▶ **Work to be completed**:
Rewrite every one of the lines below, swapping "computer-use agent" for "screen assistant" and leaving the rest untouched.

======== Input ========

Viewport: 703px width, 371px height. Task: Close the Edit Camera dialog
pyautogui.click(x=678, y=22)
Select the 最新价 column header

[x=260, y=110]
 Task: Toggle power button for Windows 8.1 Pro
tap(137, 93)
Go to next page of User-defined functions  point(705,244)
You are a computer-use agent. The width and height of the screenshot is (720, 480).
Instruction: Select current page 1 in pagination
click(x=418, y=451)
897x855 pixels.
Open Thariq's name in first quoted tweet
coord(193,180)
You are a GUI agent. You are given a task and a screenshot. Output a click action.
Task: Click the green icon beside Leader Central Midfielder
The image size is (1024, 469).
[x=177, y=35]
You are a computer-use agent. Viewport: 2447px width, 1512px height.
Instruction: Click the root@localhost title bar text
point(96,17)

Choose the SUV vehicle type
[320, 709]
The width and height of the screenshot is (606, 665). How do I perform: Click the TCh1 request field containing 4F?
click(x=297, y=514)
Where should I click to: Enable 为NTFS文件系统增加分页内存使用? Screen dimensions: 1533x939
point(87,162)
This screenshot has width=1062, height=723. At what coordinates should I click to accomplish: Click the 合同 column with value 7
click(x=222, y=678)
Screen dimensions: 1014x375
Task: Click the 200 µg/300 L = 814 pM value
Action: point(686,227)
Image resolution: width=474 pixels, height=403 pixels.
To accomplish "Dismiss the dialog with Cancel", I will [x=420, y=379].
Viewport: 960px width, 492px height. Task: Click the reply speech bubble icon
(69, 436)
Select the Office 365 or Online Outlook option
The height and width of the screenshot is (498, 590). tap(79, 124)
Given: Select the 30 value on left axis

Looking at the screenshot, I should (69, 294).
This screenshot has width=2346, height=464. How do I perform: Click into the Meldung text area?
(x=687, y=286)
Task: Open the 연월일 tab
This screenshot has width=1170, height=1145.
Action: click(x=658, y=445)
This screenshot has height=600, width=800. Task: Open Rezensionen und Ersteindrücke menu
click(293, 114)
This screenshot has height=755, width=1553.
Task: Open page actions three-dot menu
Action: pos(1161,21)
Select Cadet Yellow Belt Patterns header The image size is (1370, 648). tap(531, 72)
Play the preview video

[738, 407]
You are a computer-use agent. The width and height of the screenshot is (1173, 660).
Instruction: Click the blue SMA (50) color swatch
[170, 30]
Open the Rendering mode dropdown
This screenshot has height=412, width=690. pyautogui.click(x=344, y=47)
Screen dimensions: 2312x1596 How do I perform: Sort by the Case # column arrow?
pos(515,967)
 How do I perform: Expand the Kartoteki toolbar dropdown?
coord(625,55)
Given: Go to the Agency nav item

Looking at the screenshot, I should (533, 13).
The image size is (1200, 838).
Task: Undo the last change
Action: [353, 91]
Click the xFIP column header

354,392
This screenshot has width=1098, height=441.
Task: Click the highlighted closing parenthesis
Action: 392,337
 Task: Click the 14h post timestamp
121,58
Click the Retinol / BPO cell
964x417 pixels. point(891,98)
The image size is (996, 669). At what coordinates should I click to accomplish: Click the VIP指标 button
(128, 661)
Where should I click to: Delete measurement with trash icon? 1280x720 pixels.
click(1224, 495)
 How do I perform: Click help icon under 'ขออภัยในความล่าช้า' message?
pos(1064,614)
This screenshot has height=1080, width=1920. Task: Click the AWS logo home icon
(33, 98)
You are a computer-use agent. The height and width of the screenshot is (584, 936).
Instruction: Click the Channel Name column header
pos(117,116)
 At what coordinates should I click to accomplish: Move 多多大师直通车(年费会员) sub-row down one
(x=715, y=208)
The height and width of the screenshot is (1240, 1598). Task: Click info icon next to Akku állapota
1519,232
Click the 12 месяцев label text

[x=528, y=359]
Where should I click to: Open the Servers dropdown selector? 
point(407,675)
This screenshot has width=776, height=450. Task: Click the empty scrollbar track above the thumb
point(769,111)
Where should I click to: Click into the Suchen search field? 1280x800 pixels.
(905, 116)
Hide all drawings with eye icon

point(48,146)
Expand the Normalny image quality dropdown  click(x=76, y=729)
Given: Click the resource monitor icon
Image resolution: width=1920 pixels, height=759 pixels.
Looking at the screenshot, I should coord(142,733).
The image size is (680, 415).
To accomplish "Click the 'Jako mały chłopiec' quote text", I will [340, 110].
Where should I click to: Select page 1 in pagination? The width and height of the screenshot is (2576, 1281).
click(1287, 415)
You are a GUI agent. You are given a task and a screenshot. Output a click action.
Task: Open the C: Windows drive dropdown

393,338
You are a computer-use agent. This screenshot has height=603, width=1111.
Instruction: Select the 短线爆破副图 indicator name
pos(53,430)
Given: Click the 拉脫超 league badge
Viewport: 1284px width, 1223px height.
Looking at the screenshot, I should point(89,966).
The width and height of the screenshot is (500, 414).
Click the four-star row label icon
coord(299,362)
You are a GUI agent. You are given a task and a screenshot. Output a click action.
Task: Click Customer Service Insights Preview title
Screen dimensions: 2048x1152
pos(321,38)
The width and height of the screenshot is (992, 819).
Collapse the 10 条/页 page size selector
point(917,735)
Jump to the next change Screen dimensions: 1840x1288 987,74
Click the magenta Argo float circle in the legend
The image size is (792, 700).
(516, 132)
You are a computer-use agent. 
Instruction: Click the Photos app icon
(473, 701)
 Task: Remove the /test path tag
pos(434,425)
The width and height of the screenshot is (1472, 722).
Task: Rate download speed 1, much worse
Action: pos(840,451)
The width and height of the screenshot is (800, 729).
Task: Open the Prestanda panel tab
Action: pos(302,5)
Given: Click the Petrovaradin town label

========

▶ **Exercise result**:
Viewport: 703px width, 371px height. Task: Close the Edit Camera dialog
pyautogui.click(x=678, y=22)
Select the 最新价 column header

[x=260, y=110]
 Task: Toggle power button for Windows 8.1 Pro
tap(137, 93)
Go to next page of User-defined functions  point(705,244)
You are a screen assistant. The width and height of the screenshot is (720, 480).
Instruction: Select current page 1 in pagination
click(x=418, y=451)
897x855 pixels.
Open Thariq's name in first quoted tweet
coord(193,180)
You are a GUI agent. You are given a task and a screenshot. Output a click action.
Task: Click the green icon beside Leader Central Midfielder
The image size is (1024, 469).
[x=177, y=35]
You are a screen assistant. Viewport: 2447px width, 1512px height.
Instruction: Click the root@localhost title bar text
point(96,17)

Choose the SUV vehicle type
[320, 709]
The width and height of the screenshot is (606, 665). How do I perform: Click the TCh1 request field containing 4F?
click(x=297, y=514)
Where should I click to: Enable 为NTFS文件系统增加分页内存使用? Screen dimensions: 1533x939
point(87,162)
This screenshot has width=1062, height=723. At what coordinates should I click to accomplish: Click the 合同 column with value 7
click(x=222, y=678)
Screen dimensions: 1014x375
Task: Click the 200 µg/300 L = 814 pM value
Action: point(686,227)
Image resolution: width=474 pixels, height=403 pixels.
To accomplish "Dismiss the dialog with Cancel", I will [x=420, y=379].
Viewport: 960px width, 492px height. Task: Click the reply speech bubble icon
(69, 436)
Select the Office 365 or Online Outlook option
The height and width of the screenshot is (498, 590). tap(79, 124)
Given: Select the 30 value on left axis

Looking at the screenshot, I should (69, 294).
This screenshot has width=2346, height=464. How do I perform: Click into the Meldung text area?
(x=687, y=286)
Task: Open the 연월일 tab
This screenshot has width=1170, height=1145.
Action: click(x=658, y=445)
This screenshot has height=600, width=800. Task: Open Rezensionen und Ersteindrücke menu
click(293, 114)
This screenshot has height=755, width=1553.
Task: Open page actions three-dot menu
Action: pos(1161,21)
Select Cadet Yellow Belt Patterns header The image size is (1370, 648). tap(531, 72)
Play the preview video

[738, 407]
You are a screen assistant. The width and height of the screenshot is (1173, 660).
Instruction: Click the blue SMA (50) color swatch
[170, 30]
Open the Rendering mode dropdown
This screenshot has height=412, width=690. pyautogui.click(x=344, y=47)
Screen dimensions: 2312x1596 How do I perform: Sort by the Case # column arrow?
pos(515,967)
 How do I perform: Expand the Kartoteki toolbar dropdown?
coord(625,55)
Given: Go to the Agency nav item

Looking at the screenshot, I should (533, 13).
The image size is (1200, 838).
Task: Undo the last change
Action: [353, 91]
Click the xFIP column header

354,392
This screenshot has width=1098, height=441.
Task: Click the highlighted closing parenthesis
Action: 392,337
 Task: Click the 14h post timestamp
121,58
Click the Retinol / BPO cell
964x417 pixels. point(891,98)
The image size is (996, 669). At what coordinates should I click to accomplish: Click the VIP指标 button
(128, 661)
Where should I click to: Delete measurement with trash icon? 1280x720 pixels.
click(1224, 495)
 How do I perform: Click help icon under 'ขออภัยในความล่าช้า' message?
pos(1064,614)
This screenshot has height=1080, width=1920. Task: Click the AWS logo home icon
(33, 98)
You are a screen assistant. The height and width of the screenshot is (584, 936).
Instruction: Click the Channel Name column header
pos(117,116)
 At what coordinates should I click to accomplish: Move 多多大师直通车(年费会员) sub-row down one
(x=715, y=208)
The height and width of the screenshot is (1240, 1598). Task: Click info icon next to Akku állapota
1519,232
Click the 12 месяцев label text

[x=528, y=359]
Where should I click to: Open the Servers dropdown selector? 
point(407,675)
This screenshot has width=776, height=450. Task: Click the empty scrollbar track above the thumb
point(769,111)
Where should I click to: Click into the Suchen search field? 1280x800 pixels.
(905, 116)
Hide all drawings with eye icon

point(48,146)
Expand the Normalny image quality dropdown  click(x=76, y=729)
Given: Click the resource monitor icon
Image resolution: width=1920 pixels, height=759 pixels.
Looking at the screenshot, I should coord(142,733).
The image size is (680, 415).
To accomplish "Click the 'Jako mały chłopiec' quote text", I will [340, 110].
Where should I click to: Select page 1 in pagination? The width and height of the screenshot is (2576, 1281).
click(1287, 415)
You are a GUI agent. You are given a task and a screenshot. Output a click action.
Task: Open the C: Windows drive dropdown

393,338
You are a screen assistant. This screenshot has height=603, width=1111.
Instruction: Select the 短线爆破副图 indicator name
pos(53,430)
Given: Click the 拉脫超 league badge
Viewport: 1284px width, 1223px height.
Looking at the screenshot, I should point(89,966).
The width and height of the screenshot is (500, 414).
Click the four-star row label icon
coord(299,362)
You are a GUI agent. You are given a task and a screenshot. Output a click action.
Task: Click Customer Service Insights Preview title
Screen dimensions: 2048x1152
pos(321,38)
The width and height of the screenshot is (992, 819).
Collapse the 10 条/页 page size selector
point(917,735)
Jump to the next change Screen dimensions: 1840x1288 987,74
Click the magenta Argo float circle in the legend
The image size is (792, 700).
(516, 132)
You are a screen assistant. 
Instruction: Click the Photos app icon
(473, 701)
 Task: Remove the /test path tag
pos(434,425)
The width and height of the screenshot is (1472, 722).
Task: Rate download speed 1, much worse
Action: pos(840,451)
The width and height of the screenshot is (800, 729).
Task: Open the Prestanda panel tab
Action: pos(302,5)
Given: Click the Petrovaradin town label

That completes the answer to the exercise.